Movement for People's Unity–Republicans" (Movimiento por la Unidad del Pueblo–Republicanos, MUP–R) is a Spanish left-wing republican political party in Spain. The party is a member of Republicans, a federation of political parties in Spain.

==Ideology==
MUP-R was founded with the purpose of bringing together those who feel left-wing and Republican and who disagree with the policies of United Left (IU) after the leadership of Julio Anguita, especially the alliances with the Socialist Party (PSOE). MUP-R criticized the inaction of the IU, supporting a rupture with the socioeconomic regime of the monarchy of Juan Carlos I and considered that unity among the popular classes will lead to the victory of a Popular and Federal Republic of Spain.

==History==
MUP-R was founded in 2003 as the Movement for People's Unity (MUP) by ex-members of IU in the city of Elche, running for the local elections of that year in that city. The list gained 492 votes (0.48%), failing to win any seats in the local council. MUP continued to be centered in Elche, organizing some social protests, such as those in 2004, which mobilized more than 1,000 people due to the closure of footwear factories.

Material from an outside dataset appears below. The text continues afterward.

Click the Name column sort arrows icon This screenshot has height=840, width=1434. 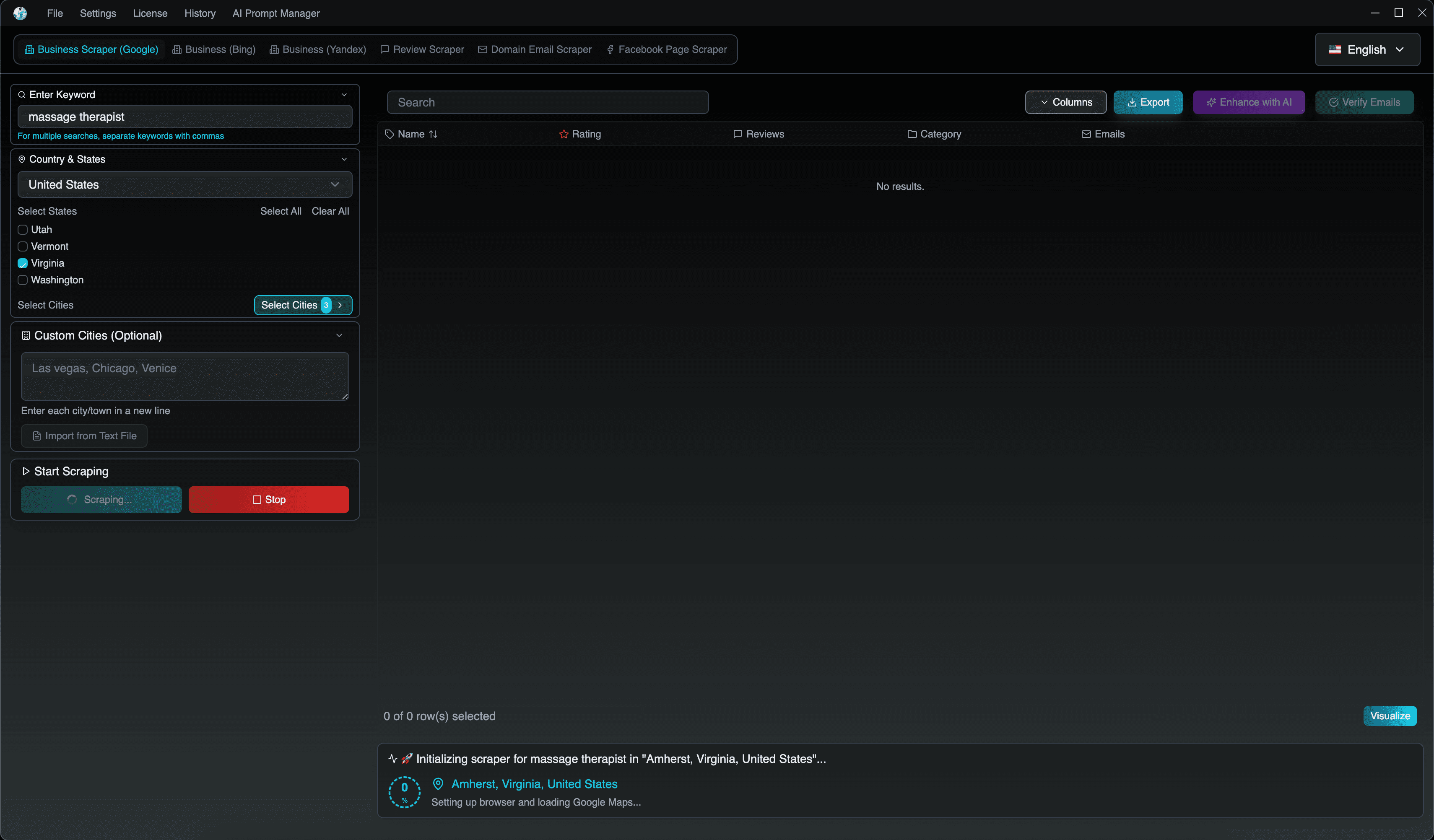coord(433,134)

In 2007 the MUP adopted its current name and officially registered as a political party. The same year MUP–R expanded outside of the city of Elche, running for the local elections in Elche (502 votes, 0.48%), Alicante (57, 0.04%) and Arévalo (233, 5.41%), failing to win any seats again. In the local elections of 2011 MUP–R called for "combative left unity lists" to fight against cuts. This call was successful in Cartaya (joint list with IU), that one a seat in the local council. MUP-R also run its own lists in Arévalo (264, 6.02%), San Roque (154, 1.24%) and Sagunt (374, 1.19%). In the Spanish general election of 2011 MUP–R joined the Republicans Federation (along with Republican Left, Republican Union, Spanish Republican Democratic Action, Republican Group of Coslada and the Alternative Left Movement) gaining 5,430 votes (0.02%).

In the municipal elections of 2015 MUP–R gained 1 town councillor in Arévalo (within the Unitarian Left Candidacy, a coalition with the local assembly of IU and the local círculo of Podemos).